[Stored items]
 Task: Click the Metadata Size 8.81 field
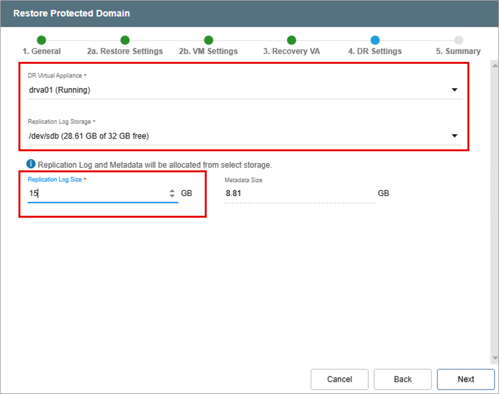pyautogui.click(x=299, y=193)
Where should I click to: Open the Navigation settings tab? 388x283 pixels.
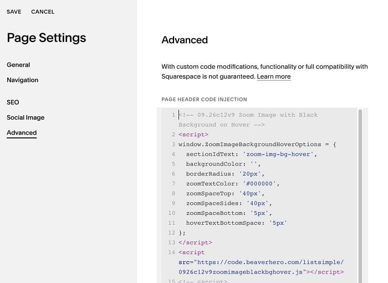[23, 80]
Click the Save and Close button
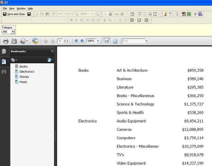The image size is (212, 166). 14,14
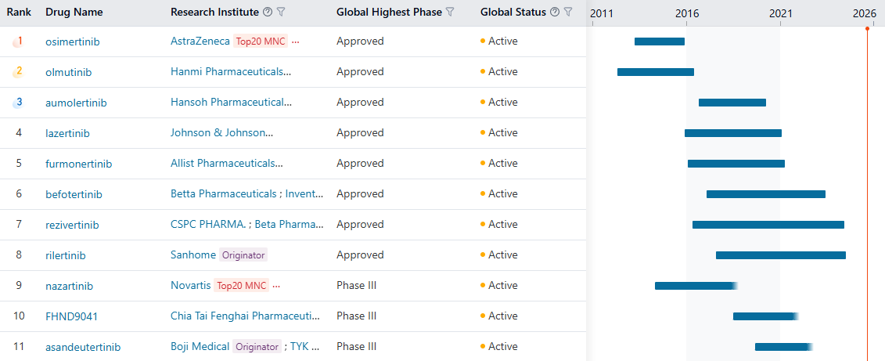885x361 pixels.
Task: Click the Research Institute help icon
Action: [x=268, y=13]

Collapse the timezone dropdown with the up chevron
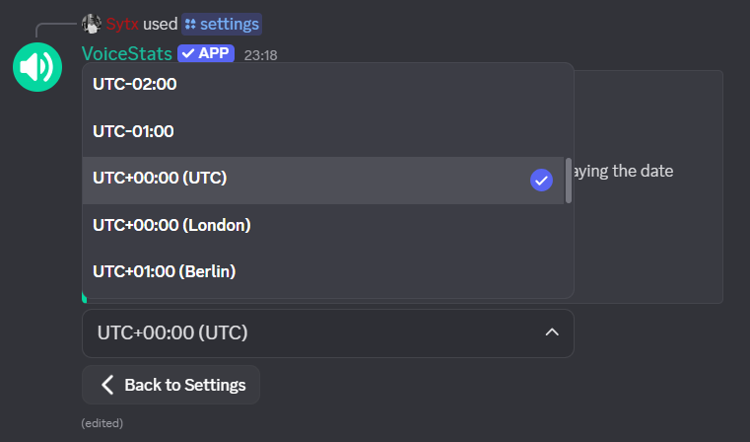(552, 332)
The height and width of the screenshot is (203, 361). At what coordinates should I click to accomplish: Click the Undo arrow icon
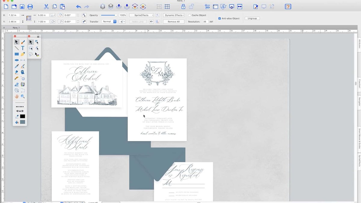[79, 7]
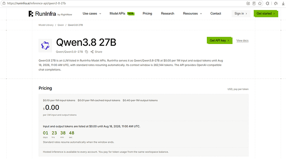Screen dimensions: 286x159
Task: Open the View docs link
Action: 242,41
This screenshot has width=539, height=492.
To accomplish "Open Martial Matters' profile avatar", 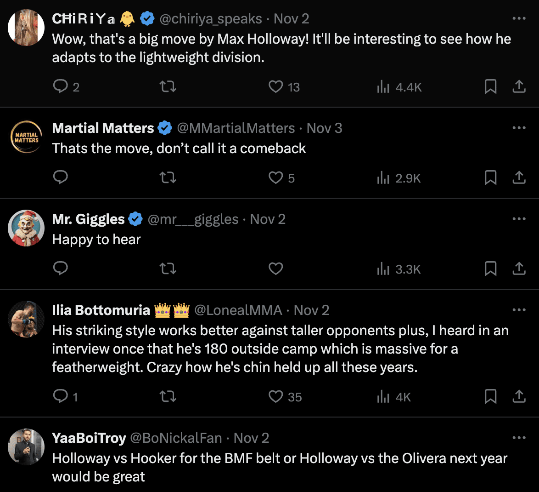I will pyautogui.click(x=26, y=137).
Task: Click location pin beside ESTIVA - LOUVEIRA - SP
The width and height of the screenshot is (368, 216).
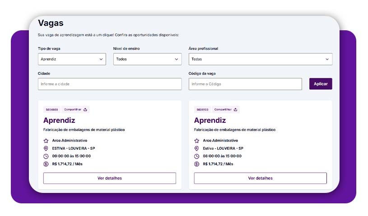Action: tap(46, 148)
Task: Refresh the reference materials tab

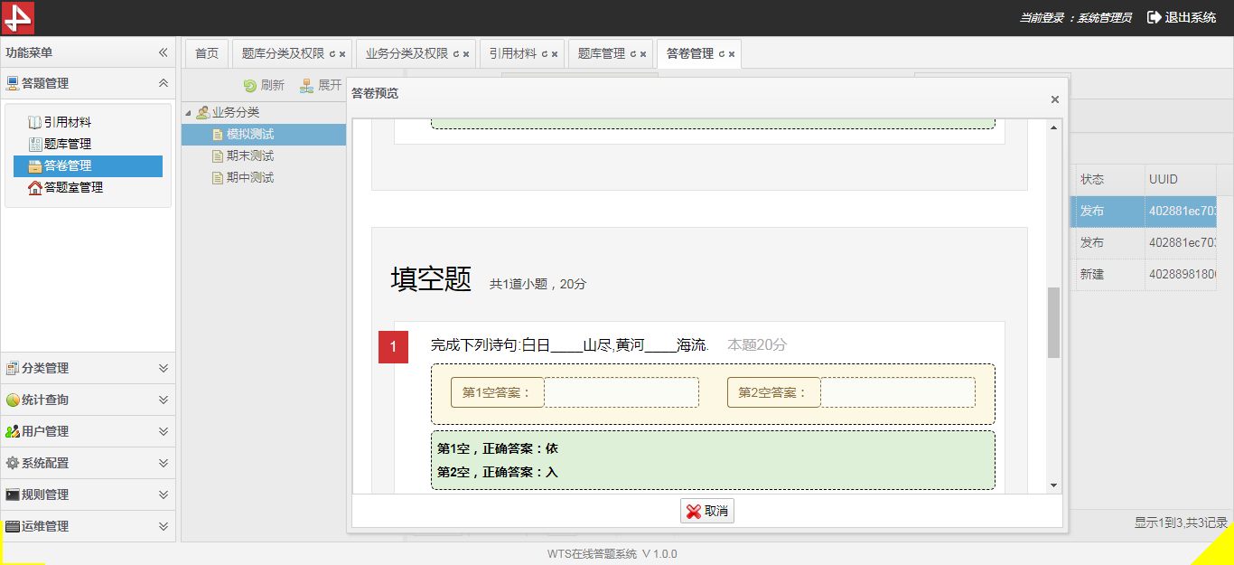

→ Task brief: Please return, exactly and with pictures omitted, the lines from the line holding "Task: Click location" through the end of the data above, inclusive.

→ Written solution:
Task: Click location pin beside ESTIVA - LOUVEIRA - SP
The width and height of the screenshot is (368, 216).
Action: tap(46, 148)
Task: Refresh the reference materials tab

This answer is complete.